Alcest: conheça a onírica, lisérgica e nostálgica banda francesa

Alcest: conheça a onírica, lisérgica e nostálgica banda francesa

Eu sempre tive um certo encanto pela nostalgia. Desde pequeno, lembrar de sons, cheiros, texturas e atmosferas de tempos passados, sejam remotos ou recentes, me traz uma sensação meio agridoce. Uma melancolia não necessariamente ruim, mas de alguma forma, estranhamente reconfortante. E o duo francês encabeçado por Neige (voz, guitarra e baixo em estúdio) e Winterhalter (bateria) do Alcest é a mais pura nostalgia em forma de ondas sonoras. É uma experiência sensorial difícil de sintetizar com palavras.

Formada no ano de 2000 em Avignon por um jovem de até então 14 anos, o gênio moderno Neige, o Alcest é uma jornada mágica, transcendental e etérea pelos confins das nossas memórias. Da primeira demo crua, fria e direta “Tristesse Hivernale” até o recente e incrível “Spiritual Instinct”, o Alcest passeia de forma muito natural entre o Black Metal e o Shoegaze pelos seis álbuns de estúdio lançados.
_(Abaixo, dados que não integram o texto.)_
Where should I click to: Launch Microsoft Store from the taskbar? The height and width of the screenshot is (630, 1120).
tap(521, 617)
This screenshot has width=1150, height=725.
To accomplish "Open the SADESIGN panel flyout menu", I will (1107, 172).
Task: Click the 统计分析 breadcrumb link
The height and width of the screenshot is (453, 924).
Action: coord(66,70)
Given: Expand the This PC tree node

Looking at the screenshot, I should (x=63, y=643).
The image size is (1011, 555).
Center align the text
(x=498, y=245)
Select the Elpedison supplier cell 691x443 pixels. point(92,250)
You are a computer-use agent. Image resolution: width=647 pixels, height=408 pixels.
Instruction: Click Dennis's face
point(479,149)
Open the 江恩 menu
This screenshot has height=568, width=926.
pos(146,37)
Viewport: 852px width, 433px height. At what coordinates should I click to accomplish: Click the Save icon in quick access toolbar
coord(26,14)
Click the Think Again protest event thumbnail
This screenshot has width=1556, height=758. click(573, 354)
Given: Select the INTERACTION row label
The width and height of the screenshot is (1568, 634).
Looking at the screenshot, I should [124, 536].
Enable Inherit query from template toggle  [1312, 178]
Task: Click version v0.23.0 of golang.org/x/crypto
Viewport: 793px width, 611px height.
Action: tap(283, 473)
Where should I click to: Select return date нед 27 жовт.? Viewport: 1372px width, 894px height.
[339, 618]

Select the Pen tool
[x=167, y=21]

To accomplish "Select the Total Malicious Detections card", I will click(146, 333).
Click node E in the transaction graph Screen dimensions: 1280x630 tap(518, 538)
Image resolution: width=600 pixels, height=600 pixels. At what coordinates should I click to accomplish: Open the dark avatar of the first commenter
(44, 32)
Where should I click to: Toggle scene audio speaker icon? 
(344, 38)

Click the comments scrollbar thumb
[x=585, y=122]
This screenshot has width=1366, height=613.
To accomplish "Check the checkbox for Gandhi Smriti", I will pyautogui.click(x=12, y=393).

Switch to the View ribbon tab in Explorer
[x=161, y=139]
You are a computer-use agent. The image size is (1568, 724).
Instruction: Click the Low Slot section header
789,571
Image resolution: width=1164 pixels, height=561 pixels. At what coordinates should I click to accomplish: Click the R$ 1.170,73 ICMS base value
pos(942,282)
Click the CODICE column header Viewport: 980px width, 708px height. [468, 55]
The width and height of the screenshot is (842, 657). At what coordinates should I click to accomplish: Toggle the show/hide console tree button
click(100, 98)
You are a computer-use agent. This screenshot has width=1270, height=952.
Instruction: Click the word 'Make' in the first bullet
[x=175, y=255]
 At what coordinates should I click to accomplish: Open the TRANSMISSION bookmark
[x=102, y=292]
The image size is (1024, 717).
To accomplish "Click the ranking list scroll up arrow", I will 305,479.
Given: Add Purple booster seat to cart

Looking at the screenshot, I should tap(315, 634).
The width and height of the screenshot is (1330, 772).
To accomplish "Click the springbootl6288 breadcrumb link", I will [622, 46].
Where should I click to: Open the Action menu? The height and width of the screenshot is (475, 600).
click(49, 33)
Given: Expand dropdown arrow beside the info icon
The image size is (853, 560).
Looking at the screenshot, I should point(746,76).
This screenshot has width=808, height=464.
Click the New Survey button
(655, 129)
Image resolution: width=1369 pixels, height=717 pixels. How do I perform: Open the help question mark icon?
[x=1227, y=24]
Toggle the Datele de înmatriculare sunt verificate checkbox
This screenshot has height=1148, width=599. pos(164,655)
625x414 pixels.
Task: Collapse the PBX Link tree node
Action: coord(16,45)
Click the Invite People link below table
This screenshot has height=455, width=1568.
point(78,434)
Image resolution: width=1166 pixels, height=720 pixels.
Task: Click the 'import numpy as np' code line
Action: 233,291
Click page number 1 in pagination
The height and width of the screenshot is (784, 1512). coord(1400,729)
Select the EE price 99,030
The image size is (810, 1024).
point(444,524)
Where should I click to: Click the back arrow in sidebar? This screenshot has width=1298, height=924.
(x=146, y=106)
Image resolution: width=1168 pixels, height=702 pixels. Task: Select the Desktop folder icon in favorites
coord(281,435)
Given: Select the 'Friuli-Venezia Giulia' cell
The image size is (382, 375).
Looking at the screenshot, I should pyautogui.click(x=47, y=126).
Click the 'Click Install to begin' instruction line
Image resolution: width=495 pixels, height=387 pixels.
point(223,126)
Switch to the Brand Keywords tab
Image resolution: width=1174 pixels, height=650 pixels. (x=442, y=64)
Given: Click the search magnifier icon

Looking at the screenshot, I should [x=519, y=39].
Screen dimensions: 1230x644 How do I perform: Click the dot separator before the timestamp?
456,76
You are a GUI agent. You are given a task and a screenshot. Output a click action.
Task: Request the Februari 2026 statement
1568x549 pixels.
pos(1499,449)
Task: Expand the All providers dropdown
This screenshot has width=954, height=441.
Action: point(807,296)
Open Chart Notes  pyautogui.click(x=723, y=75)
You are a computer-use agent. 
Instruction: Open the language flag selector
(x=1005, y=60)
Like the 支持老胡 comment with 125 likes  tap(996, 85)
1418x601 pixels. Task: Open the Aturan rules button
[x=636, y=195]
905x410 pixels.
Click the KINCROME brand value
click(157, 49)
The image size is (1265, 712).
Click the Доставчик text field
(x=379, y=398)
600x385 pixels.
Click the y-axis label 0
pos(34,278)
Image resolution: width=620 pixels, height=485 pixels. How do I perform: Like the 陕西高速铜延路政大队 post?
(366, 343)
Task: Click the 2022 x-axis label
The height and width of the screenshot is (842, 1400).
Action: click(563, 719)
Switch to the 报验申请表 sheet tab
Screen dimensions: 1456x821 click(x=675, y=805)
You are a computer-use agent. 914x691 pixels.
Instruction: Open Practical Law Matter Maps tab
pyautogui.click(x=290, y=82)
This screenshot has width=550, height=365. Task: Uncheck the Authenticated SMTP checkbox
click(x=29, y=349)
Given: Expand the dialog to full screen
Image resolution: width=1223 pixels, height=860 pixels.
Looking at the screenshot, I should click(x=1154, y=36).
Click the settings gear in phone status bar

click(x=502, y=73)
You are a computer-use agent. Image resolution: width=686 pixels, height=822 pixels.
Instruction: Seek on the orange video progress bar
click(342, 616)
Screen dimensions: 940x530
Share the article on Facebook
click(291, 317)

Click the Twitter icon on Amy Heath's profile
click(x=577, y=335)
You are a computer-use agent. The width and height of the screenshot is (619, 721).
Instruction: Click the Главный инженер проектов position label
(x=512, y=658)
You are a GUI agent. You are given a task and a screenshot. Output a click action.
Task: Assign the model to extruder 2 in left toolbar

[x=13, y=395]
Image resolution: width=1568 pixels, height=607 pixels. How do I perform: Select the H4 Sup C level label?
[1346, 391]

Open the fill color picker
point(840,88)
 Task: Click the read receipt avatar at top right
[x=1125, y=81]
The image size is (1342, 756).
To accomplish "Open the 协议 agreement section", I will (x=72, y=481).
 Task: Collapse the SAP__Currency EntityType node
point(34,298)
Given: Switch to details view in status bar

O início do Alcest: “Souvenirs d’Un Autre Monde” (2007)

Capa do disco Souvenirs d'Un Autre Monde do Alcest

Poucas foram as bandas de Heavy Metal que tiveram tanta sorte de acertar a mão de forma tão perfeita em um début como o Alcest. “Souvenirs ‘dun Autre Monde” é emocionante, sincero, real e, claro, extremamente nostálgico. Sim, aquela nostalgia que disse no começo do texto. Nostalgia essa que permeia o disco da primeira até a última música, tanto sonoramente quanto liricamente. Afinal, as letras do álbum retratam as experiências sensoriais e memórias escondidas da infância de Neige.

São seis músicas que te transportam para um universo infantil. Nele, cada nova pequena descoberta se revela um mundinho totalmente novo a ser explorado. Um álbum lúdico, gracioso e extremamente forte quando necessário.

Das melodias vocais etéreas e viajantes de “Printemps Émeraude”; passando pelos interlúdios acústicos e extremamente choráveis (seguindo a famosa escola Opeth de qualidade) da faixa título e de “Ciel Errant”; até chegar na épica, grandiosa e até mesmo percussiva “Tir Nan Og”; o disco é uma pedrinha de diamante que apesar de ainda poder ser lapidada já possui uma beleza natural por si só.

NOTA: 10/10

“Écailles de Lune” (2010)

Capa do disco Écailles de Lune

Se me permite um pequeno devaneio sinestésico, vejo “Souvenirs d’Un Autre Monde” como um álbum ensolarado e iluminado por uma recém nascida luz matutina (apesar de melancólico). Por outro lado, enxergo seu sucessor, “Écailles de Lune”, como um conto de fadas que brilha pela luz da lua.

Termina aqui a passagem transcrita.